What is the alternative (eh, standard) way you suggest for building a workspace consisting of multiple packages? Using plain CMake, I think you’d end up with something similarly ridiculous as the Gazebo Classic 11 dependencies install: Gazebo : Tutorial : Dependencies from source . I.e. 5 commands to build a single package. Without the build system knowing dependencies between packages, so if you make changes in multiple packages, it is you who has to know in which order you should rebuild them. Colcon/catkin do this for you. It just seems to me that CMake is good for building isolated packages, but not whole bunches of them. But ROS is based on the concept of using hundreds of packages. And even the most DIY hobbyists usually have lower tens of packages in their workspace (e.g. robot drivers, a few packages without binary release, a few packages they needed to modify).

Similarly for the usage of package.xml and rosdep. There is again an example of “the world without package.xml” for managing dependencies in Gazebo:

sudo apt -y install \
  $(sort -u $(find . -iname 'packages-'`lsb_release -cs`'.apt' -o -iname 'packages.apt' | grep -v '/\.git/') | sed '/gz\|sdf/d' | tr '\n' ' ')

Such command looks dangerous, works on exactly one version of Ubuntu and only on Ubuntu. Compare to rosdep install --from-paths src. This command can distinguish your OS and adapt the actual binary packages that are installed.

So, in general, as long as you develop a single package, you’re free to use standard tooling and it will work for you. But as soon as you add more packages, the need of something better will naturally arise. Managing build in custom bash scripts is even worse than managing build using non-standard tools.

PS: I’m not sure about the state of alternative build systems. I remember bazel was almost unusable for multi-package workspaces some time ago. Not sure about Meson.

PPS: I never understood why Gazebo did not adopt the ROS way of managing dependencies. All source install tutorials look ridiculous compared to ROS. At least colcon became the standard for building the workspace, but without rosdep, it’s only half useful.

Hi @tele ,

---- deep sigh ----

I understand your point of view: starting using ROS2 requires a lot of learning and the build system may feel like “one more thing”, that makes this even more challenging.

But I think you don’t fully understand the problem you are talking about, if I am honest with you.

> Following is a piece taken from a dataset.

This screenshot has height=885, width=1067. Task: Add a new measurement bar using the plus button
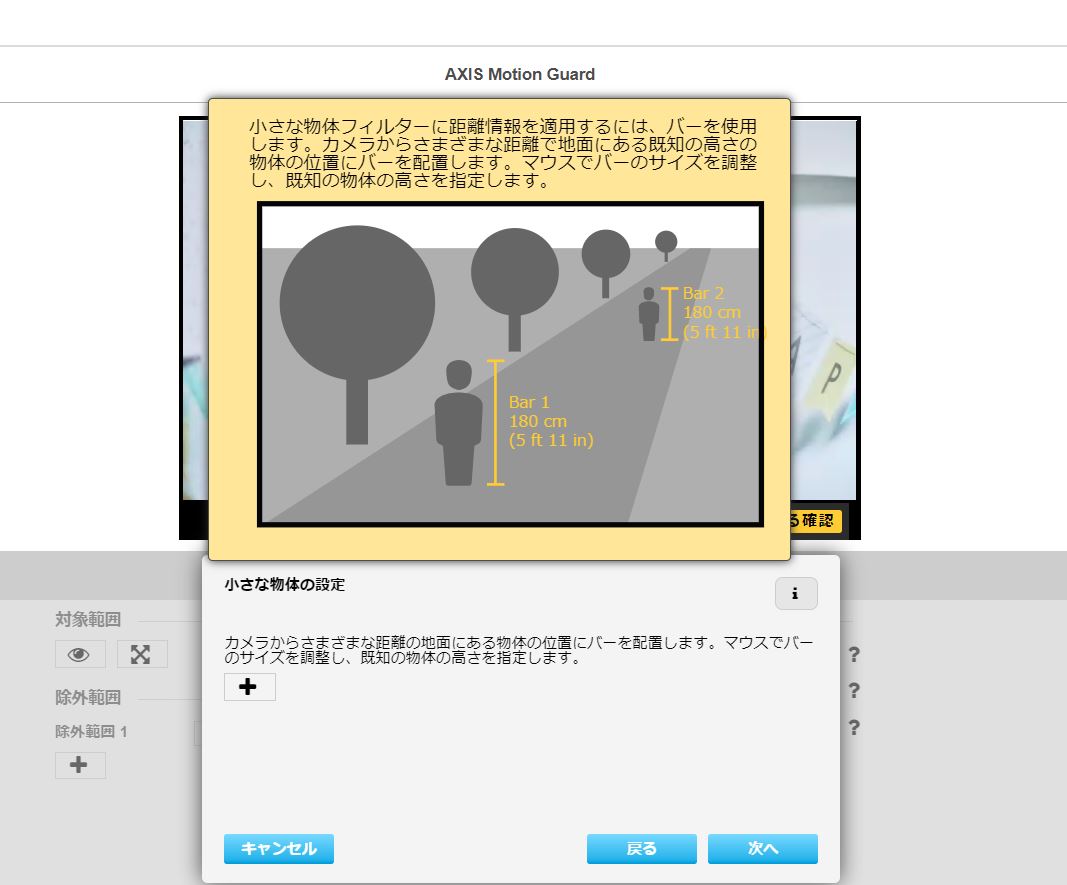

The original rosbuild/catkin build system solved a problem that the entire C++ community had (have?): dependency management.
Nowadays, that community is finally addressing this with conan, vcpkg and some other interesting approaches (I am keeping an eye on https://prefix.dev/).

ROS, in that sense, was ahead of its time.

A fair question is: why can’t we use those C++ package managers, instead?
I tried and let me tell you that it is not fun, nor you can solve the same class of problems with them, that colcon solves.

When you stop using colcon (I had to, in a project), is when you start appreciating how much simpler it is compared with the “alternatives”.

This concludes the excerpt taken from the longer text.